Alternatively, you can use a web-query from the national cancer institute. It is easily accessible by the following code
http://cactus.nci.nih.gov/chemical/structure/"structure identifier"/"representation"
For example: benzene, "structure identifier"=c1ccccc1
, "representation"=image
.
Another open source solution, where you can directly export the structure into a molecular editor is Avogadro. (It uses Open Babel though.)
Depending on the actual problem, however, there might already be more advanced routines.
Solution 2:
In addition to the other good answers, I'd recommend rdkit
, an open-source, freely available software for chemoinformatics. Most people use rdkit
via its Python interface.
Here are some rdkit
basics:
- The code base is available in GitHub, here.
- The license is quite permissive; you don't need to worry about what type of work (commercial, personal, or academic) you are doing.
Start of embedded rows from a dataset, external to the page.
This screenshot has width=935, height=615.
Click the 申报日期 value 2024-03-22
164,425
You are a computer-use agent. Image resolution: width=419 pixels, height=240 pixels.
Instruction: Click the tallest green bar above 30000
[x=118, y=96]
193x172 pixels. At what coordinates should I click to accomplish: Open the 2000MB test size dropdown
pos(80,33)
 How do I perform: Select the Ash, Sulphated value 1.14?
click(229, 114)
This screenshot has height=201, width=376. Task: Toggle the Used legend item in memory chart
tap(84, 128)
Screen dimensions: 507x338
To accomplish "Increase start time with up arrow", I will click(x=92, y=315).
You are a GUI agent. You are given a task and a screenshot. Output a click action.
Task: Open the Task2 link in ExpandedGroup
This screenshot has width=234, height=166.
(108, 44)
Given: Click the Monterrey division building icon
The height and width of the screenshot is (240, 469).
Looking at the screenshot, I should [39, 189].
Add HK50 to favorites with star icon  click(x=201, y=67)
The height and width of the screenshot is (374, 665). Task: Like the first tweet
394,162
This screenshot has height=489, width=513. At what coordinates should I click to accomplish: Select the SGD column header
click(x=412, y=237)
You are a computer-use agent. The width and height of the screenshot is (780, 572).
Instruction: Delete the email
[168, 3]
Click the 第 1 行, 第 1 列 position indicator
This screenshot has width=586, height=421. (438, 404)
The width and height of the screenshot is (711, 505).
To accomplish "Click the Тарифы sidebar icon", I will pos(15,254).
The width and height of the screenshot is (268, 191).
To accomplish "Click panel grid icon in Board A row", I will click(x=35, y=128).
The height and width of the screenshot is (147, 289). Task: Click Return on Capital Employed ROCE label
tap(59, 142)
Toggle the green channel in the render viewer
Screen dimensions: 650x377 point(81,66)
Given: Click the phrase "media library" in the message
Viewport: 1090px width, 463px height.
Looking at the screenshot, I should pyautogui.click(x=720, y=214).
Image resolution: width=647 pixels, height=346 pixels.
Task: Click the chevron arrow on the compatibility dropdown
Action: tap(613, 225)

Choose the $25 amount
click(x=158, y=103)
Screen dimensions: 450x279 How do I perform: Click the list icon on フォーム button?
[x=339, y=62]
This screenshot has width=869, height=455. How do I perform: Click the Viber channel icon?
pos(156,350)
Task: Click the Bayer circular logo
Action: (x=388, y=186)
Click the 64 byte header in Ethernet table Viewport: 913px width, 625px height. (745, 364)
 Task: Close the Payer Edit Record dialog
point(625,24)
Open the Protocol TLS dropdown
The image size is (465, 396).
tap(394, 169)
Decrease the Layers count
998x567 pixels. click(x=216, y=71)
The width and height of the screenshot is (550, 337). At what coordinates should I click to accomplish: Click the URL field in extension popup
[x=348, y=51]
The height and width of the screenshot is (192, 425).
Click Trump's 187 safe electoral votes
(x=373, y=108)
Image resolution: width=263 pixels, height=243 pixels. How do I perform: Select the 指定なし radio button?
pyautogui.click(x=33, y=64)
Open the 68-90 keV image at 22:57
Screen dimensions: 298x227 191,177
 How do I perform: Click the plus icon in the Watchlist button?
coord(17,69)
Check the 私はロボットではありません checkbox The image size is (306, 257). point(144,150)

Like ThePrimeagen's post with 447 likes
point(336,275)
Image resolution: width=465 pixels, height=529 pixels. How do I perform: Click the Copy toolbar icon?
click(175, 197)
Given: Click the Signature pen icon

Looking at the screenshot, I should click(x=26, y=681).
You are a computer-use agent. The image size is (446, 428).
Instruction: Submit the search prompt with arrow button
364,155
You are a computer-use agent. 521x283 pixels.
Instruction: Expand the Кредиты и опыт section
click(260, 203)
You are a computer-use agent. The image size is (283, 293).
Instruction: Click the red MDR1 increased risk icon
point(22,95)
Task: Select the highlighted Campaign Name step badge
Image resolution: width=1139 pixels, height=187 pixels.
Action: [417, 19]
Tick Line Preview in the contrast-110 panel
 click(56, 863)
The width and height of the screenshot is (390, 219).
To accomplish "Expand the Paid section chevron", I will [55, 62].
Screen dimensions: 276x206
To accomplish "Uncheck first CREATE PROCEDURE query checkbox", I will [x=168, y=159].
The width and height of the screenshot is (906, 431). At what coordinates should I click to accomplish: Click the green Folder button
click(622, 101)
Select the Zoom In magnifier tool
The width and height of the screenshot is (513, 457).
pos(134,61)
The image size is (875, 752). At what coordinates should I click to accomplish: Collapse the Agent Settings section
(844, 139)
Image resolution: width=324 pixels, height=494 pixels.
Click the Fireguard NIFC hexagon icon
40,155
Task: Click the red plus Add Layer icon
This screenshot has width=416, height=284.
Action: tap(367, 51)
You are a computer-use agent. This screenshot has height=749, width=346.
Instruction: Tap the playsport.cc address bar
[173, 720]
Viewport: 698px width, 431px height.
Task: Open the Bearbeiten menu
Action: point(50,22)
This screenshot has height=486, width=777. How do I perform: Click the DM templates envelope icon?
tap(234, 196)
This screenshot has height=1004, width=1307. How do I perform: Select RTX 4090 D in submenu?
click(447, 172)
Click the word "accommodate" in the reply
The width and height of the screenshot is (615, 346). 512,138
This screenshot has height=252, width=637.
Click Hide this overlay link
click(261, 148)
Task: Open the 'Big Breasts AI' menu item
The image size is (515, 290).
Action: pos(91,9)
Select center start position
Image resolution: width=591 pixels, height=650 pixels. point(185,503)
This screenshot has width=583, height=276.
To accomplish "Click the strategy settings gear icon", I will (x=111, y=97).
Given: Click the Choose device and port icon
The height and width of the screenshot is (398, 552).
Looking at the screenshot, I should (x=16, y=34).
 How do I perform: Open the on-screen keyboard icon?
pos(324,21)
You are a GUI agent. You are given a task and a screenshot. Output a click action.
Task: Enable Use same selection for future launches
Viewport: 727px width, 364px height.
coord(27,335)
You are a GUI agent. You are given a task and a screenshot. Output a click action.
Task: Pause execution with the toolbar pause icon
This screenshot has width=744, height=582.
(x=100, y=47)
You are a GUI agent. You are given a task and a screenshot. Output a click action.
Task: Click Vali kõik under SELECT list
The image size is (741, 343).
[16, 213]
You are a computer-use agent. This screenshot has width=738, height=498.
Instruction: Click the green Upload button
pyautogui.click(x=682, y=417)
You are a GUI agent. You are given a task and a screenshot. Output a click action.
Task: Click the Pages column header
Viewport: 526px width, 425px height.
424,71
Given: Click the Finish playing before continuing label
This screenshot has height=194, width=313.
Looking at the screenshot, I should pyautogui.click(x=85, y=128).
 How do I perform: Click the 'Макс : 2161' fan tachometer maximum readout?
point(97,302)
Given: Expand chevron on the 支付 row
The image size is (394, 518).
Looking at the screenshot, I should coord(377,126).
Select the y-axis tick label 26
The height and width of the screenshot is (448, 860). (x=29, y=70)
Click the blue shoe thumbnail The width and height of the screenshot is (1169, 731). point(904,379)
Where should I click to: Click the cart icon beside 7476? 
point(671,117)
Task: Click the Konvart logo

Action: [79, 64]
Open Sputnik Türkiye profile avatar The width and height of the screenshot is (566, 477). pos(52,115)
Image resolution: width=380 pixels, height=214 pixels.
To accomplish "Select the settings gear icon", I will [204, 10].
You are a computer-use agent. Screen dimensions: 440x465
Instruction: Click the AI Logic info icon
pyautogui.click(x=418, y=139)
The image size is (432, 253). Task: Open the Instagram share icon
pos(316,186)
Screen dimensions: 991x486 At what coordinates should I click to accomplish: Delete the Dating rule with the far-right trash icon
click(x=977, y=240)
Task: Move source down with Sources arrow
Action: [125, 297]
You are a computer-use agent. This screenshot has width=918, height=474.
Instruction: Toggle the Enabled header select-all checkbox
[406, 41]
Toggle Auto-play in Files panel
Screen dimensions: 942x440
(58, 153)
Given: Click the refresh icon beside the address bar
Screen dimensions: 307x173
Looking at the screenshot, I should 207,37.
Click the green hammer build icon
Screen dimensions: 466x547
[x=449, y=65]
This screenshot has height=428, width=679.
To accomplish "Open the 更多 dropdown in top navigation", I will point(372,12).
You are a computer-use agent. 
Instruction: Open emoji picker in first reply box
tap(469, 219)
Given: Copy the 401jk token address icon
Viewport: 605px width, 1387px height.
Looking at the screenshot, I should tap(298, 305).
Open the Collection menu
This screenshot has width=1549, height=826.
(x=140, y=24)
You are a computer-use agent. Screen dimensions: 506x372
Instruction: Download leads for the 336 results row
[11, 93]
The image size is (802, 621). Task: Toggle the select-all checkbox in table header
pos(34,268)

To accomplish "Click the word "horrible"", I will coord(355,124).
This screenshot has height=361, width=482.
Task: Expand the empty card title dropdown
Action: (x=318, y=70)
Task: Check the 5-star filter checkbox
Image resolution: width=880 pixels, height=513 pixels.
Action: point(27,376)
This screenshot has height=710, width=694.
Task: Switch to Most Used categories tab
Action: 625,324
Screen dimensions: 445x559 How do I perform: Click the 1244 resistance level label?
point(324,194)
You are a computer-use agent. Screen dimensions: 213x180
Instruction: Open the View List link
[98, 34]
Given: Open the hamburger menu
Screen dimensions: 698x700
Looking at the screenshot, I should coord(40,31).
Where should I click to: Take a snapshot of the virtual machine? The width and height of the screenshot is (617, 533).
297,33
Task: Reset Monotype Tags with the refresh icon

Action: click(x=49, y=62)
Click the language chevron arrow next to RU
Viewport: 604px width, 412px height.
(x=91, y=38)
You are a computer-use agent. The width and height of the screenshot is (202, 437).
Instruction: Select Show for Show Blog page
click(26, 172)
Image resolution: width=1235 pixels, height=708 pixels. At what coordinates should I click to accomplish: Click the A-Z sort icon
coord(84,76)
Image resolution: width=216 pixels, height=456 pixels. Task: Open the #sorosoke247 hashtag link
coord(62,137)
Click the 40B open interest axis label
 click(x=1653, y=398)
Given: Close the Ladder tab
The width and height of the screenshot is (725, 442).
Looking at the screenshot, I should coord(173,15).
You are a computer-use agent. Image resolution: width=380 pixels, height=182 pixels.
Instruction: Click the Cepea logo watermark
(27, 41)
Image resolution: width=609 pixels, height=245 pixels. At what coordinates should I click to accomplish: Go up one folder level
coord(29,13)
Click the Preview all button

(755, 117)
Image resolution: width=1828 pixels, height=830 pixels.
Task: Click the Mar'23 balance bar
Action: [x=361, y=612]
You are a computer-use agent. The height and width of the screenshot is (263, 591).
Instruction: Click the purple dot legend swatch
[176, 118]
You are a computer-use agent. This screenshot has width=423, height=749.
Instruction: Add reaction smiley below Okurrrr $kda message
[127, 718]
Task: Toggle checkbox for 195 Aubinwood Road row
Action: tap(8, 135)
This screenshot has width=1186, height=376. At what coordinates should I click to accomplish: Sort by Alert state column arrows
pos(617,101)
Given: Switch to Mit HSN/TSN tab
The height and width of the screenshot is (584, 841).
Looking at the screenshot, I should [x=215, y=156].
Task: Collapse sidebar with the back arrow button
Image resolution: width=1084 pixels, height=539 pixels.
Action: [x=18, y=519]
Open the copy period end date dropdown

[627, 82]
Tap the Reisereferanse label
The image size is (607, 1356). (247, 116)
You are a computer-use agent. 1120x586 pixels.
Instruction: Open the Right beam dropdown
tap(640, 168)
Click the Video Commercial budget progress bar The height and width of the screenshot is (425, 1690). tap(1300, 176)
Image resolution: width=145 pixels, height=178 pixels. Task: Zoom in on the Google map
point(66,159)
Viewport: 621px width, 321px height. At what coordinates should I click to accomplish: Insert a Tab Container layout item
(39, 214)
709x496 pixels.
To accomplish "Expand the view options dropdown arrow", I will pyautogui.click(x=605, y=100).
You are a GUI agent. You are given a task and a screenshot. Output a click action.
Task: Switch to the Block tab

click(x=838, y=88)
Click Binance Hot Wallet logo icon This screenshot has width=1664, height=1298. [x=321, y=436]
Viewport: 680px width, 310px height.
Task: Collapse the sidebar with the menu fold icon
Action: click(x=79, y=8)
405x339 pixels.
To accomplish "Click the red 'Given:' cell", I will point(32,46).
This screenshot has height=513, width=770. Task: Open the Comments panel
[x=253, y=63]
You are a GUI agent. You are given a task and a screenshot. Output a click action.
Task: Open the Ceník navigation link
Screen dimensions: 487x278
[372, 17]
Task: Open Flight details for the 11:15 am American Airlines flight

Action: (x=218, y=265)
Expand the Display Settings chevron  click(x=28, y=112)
- The Python API makes using
rdkit
easy, but all the core functions are written C++, making it fast and efficient. The Python API provides access to these functions in Python, making it flexible and easy to learn. If you happen to be fluent in C++, a C++ API is available. - It does a whole lot more than convert SMILES to structures; see some examples here.
Here is one way to convert a SMILES to a structure in rdkit.
from rdkit import Chem
from rdkit.Chem import Draw
import matplotlib.pyplot as plt
%matplotlib inline
penicillin_g_smiles = 'CC1([C@@H](N2[C@H](S1)[C@@H](C2=O)NC(=O)Cc3ccccc3)C(=O)O)C'
penicillin_g = Chem.MolFromSmiles(penicillin_g_smiles)
Draw.MolToMPL(penicillin_g, size=(200, 200))
Here's a picture of the code and the resulting image.
Solution 3:
For those who want to convert a few SMILES strings to images, you can also use the CDK 1.5-based Depict utility from John May (www.simolecule.com/cdkdepict/, GitHub). It provides various options and outputs Scalable Vector Graphics (which can be easily converted into other formats).
For example, caffeine with title: https://www.simolecule.com/cdkdepict/depict/bow/svg?smi=CN1C%3DNC2%3DC1C(%3DO)N(C(%3DO)N2C)C%20caffeine&abbr=on&hdisp=bridgehead&showtitle=true&zoom=1.6&annotate=none
Thus, with the basic web API you can create a script to convert all SMILES strings too, e.g. using the RCurl package. This StackOverflow post explains how you convert the SVG to other formats.
However, since you probably prefer a pure R-based solution, please do have a look at the rcdk package.
Solution 4:
I'm surprised that you've had difficulty finding a toolkit - is it that the licence must be MIT or as permissive? I guess that you will be using this in software you are making, rather than a one-off data conversion?
For example, OpenBabel (C++), Chemistry Development Kit (Java), etc - in addition, the CDK can interface with R - would seem to suit your needs?